An old man receives WFP food rations in northern Yemen. A funding shortfall has forced WFP to cut those rations in half.
A five-year conflict pitting government forces against rebels in northern Yemen has caused widespread suffering and displaced tens of thousands of people. Their plight worsened recently when WFP was forced to halve rations due to lack of funds.
By Ali Al-Hebshi and Maria Santamarina
SA’ADA -- Radia Hassan, a mother of nine, broke down crying as she described how she must now ask neighbours for food and money to help her feed her large family.
Hassan, her children, her three sisters and their children were fled the conflict in Sa’ada province’s Saqin district, leaving everything behind. The family now rents a small, two-bedroom house in the main provincial town of Sa’ada and relies entirely on WFP food assistance.

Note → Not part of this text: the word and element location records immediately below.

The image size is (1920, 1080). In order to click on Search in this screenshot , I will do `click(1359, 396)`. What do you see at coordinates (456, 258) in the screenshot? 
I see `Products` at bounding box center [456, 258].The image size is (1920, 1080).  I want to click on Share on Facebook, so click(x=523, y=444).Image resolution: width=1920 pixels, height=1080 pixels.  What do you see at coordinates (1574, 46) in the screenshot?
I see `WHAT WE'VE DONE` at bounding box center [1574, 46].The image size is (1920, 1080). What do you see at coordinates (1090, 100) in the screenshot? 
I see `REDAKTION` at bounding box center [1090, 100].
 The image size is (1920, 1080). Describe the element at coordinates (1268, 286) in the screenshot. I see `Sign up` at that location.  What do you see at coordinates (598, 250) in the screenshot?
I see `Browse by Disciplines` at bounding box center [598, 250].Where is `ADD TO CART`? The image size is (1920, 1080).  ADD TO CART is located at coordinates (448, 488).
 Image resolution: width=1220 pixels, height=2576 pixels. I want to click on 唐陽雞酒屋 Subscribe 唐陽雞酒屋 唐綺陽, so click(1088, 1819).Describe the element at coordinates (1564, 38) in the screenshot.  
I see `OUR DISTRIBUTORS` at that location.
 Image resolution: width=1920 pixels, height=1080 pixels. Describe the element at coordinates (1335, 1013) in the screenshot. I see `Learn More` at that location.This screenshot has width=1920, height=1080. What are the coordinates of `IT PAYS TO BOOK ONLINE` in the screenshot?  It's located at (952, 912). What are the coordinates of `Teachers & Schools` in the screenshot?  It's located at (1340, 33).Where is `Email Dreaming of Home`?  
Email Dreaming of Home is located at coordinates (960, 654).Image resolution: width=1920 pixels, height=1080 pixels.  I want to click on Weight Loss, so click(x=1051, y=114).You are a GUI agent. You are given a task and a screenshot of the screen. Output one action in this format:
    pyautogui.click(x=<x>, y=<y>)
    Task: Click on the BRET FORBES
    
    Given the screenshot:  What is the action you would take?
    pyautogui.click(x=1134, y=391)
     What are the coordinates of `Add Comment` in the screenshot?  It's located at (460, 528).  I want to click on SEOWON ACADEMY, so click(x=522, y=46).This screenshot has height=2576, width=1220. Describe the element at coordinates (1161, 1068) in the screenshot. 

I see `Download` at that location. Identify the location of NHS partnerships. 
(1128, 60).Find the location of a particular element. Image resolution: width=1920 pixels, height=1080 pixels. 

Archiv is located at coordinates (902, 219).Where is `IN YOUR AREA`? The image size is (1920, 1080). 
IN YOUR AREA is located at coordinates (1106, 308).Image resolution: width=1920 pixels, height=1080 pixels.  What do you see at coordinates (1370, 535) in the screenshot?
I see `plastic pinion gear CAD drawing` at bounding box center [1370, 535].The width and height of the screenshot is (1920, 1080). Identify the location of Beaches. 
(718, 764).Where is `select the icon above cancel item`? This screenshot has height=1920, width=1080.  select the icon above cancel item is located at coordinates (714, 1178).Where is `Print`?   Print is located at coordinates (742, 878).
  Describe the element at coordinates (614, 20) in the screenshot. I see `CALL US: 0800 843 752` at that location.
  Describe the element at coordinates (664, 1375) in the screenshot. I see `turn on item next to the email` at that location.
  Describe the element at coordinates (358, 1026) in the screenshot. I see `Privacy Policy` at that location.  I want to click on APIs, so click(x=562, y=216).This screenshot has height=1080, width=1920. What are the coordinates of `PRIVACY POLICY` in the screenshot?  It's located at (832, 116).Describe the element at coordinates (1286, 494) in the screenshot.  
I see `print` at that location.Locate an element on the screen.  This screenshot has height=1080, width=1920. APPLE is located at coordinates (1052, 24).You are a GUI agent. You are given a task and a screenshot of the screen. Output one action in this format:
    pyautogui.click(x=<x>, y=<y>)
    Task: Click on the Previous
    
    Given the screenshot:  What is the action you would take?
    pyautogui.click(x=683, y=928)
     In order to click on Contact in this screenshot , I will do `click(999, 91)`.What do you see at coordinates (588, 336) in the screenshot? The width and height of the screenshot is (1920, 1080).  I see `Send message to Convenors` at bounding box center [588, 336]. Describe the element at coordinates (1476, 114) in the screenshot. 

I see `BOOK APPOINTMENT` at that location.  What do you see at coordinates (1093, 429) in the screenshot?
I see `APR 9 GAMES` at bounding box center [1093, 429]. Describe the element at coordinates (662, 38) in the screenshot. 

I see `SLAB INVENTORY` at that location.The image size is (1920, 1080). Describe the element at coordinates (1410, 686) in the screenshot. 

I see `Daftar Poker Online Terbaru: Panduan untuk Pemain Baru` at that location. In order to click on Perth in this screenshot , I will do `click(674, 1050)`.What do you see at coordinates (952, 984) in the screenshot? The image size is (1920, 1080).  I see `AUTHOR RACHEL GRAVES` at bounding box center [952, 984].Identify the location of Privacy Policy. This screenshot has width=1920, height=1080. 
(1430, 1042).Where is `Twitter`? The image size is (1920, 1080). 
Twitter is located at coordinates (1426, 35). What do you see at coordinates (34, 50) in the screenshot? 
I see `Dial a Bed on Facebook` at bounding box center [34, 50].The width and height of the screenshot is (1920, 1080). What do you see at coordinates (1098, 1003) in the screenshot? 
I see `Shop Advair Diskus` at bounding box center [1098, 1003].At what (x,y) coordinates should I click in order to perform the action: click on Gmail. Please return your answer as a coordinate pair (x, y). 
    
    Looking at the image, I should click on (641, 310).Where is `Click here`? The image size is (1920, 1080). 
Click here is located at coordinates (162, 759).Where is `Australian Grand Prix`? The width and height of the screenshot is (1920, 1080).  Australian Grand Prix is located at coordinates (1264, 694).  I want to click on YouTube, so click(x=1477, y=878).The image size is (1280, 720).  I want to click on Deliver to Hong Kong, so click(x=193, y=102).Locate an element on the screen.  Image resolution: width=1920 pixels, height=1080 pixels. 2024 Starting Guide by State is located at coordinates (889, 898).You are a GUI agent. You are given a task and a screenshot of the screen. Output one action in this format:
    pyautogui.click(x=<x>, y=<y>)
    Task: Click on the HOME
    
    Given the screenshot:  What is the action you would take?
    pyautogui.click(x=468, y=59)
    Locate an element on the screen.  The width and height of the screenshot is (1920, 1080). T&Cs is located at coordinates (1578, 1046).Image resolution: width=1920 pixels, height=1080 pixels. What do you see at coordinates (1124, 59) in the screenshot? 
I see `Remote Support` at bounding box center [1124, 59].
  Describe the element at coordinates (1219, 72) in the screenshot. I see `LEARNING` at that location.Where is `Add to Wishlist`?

When her neighbours cannot help, Hassan has no other choice but to go to the market and beg shop owners and strangers for any help they can provide.
"Now that rations have been reduced, I have no other choice. I cannot find a job," she said tearfully.
Hassan is among more than 100,000 people suffering from a five-year conflict between government forces and rebels in northern Yemen. Most have fled their homes and rely on WFP food to survive in one of the world’s least developed countries. But in July, WFP was forced to halve their rations when funds for the programme began running out.
"The humanitarian situation in Sa'ada is dire and likely to deteriorate further,” said Giancarlo Cirri, WFP’s country director in Yemen. “WFP needs support to fulfil its mandate and meet the needs of families affected by the conflict."
The reduced rations have meant more hardship for 73-year-old Mohammed Salman, who fled the Dhahian area of the province after his only son was killed in a mosque bombing. Salman left behind his house and land. Now his large family, including 13 daughters, is squeezed into two tents donated by The UN Refugee Agency (UNHCR).
Faced with reduced WFP rations, Salman began buying food supplies on credit. His debt is now over US$ 250. “I wish I were strong enough to work as a labourer so that I could feed my family, but at the age of 73 no one will hire me,” he said.
Instead, Salman may be forced to mortgage or sell his home at a fraction of the price it is worth. “If I die without the house, the girls will be left with nothing," he told WFP.
He hopes WFP will be able to provide full rations soon, Salman said, so he can find a way to cover his debt.